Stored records
☆ ☆ ☆ ☆ ☆
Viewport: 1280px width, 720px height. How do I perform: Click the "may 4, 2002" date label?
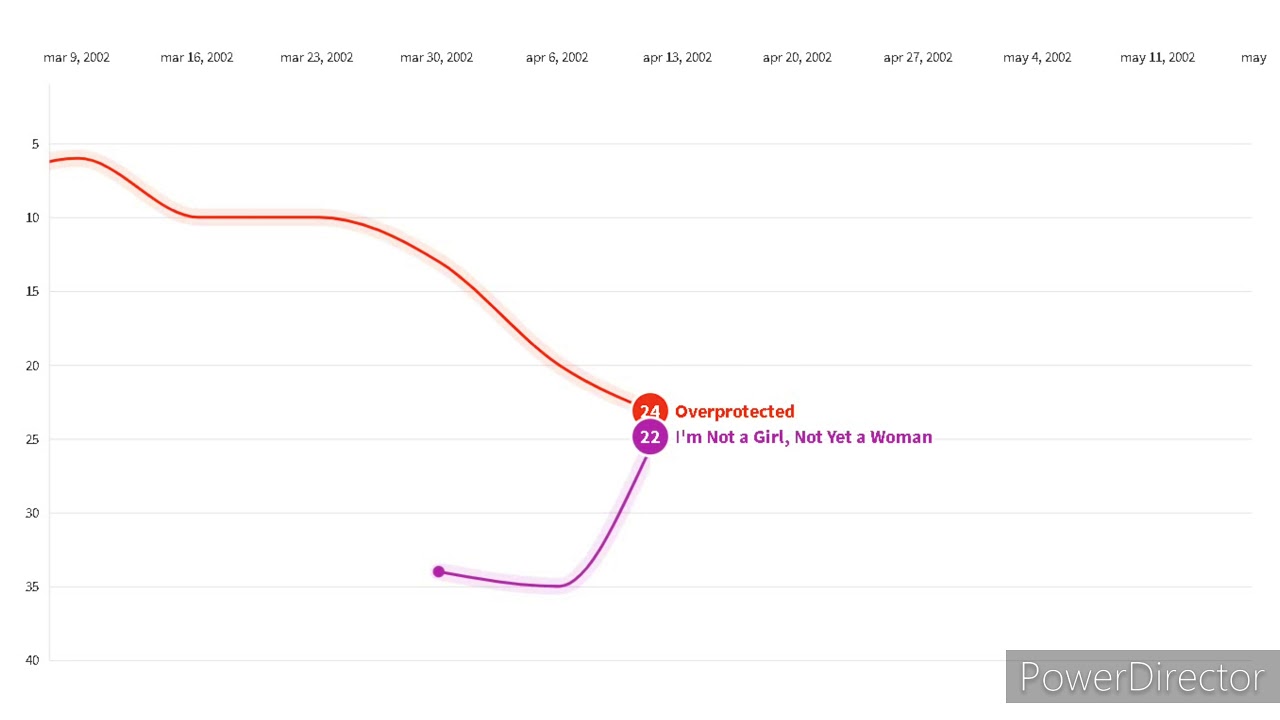click(1037, 57)
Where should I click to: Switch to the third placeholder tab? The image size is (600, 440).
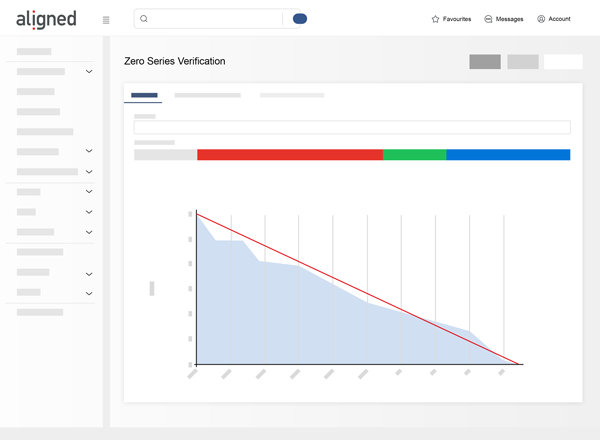click(292, 95)
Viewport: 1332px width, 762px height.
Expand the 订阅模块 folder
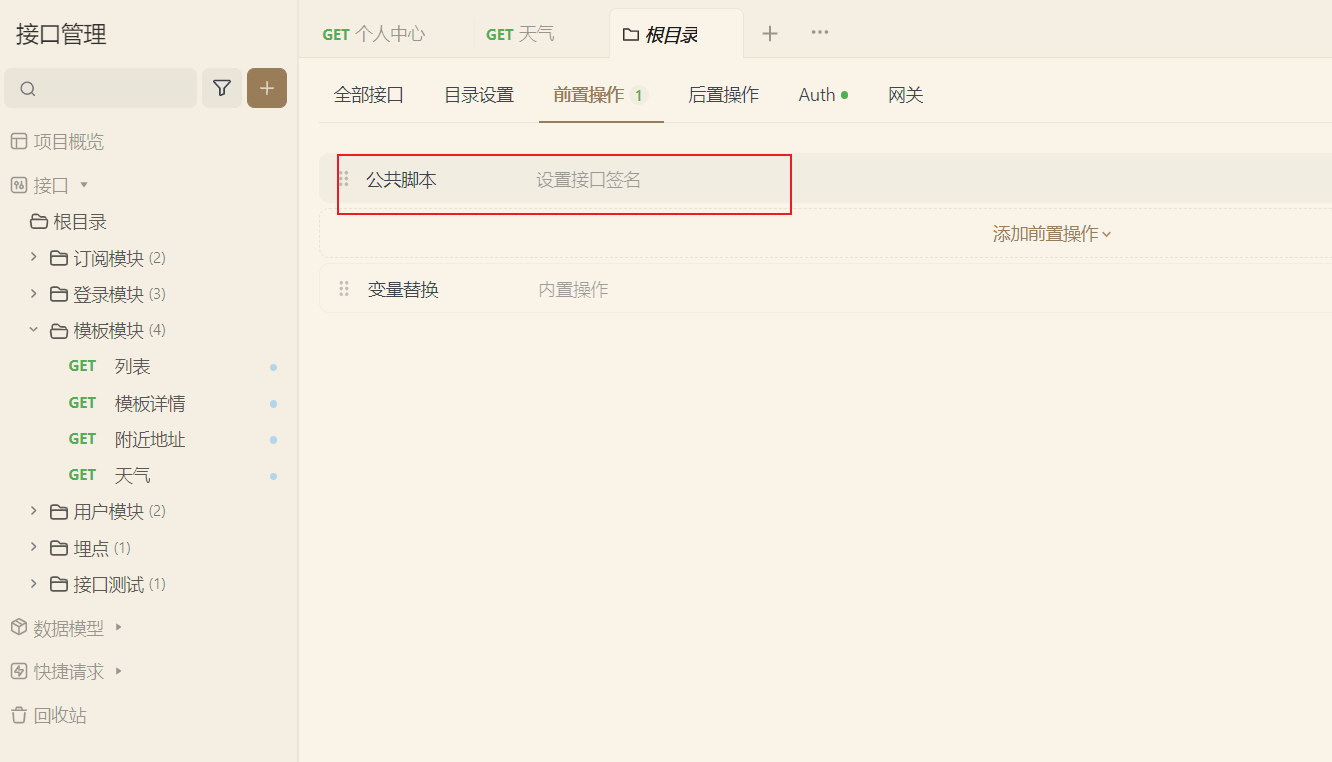click(34, 258)
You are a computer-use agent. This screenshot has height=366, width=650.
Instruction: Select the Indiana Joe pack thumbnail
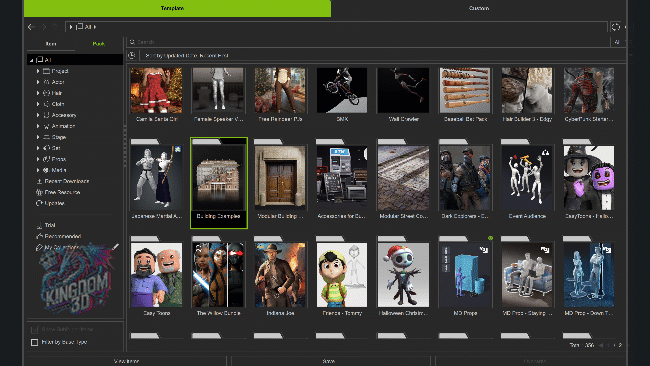coord(280,275)
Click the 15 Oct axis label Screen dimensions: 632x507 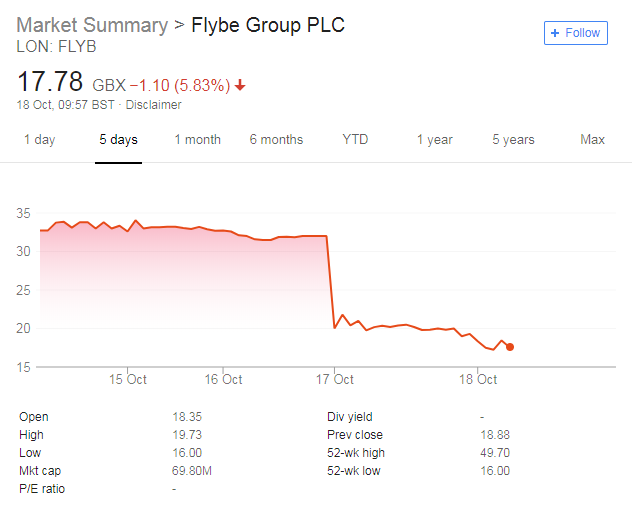[x=128, y=380]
☆ ☆ ☆ ☆ ☆
Task objective:
Repeat the lines above, starting at the first and stopping after the line that holds "You are a computer-use", with the pictures left out.

Result of the task:
Viewport: 1280px width, 720px height. How do I perform: Click the "may 4, 2002" date label?
click(1037, 57)
Where should I click to: Switch to the third placeholder tab? The image size is (600, 440).
click(292, 95)
Viewport: 1332px width, 762px height.
Expand the 订阅模块 folder
click(34, 258)
You are a computer-use agent. This screenshot has height=366, width=650.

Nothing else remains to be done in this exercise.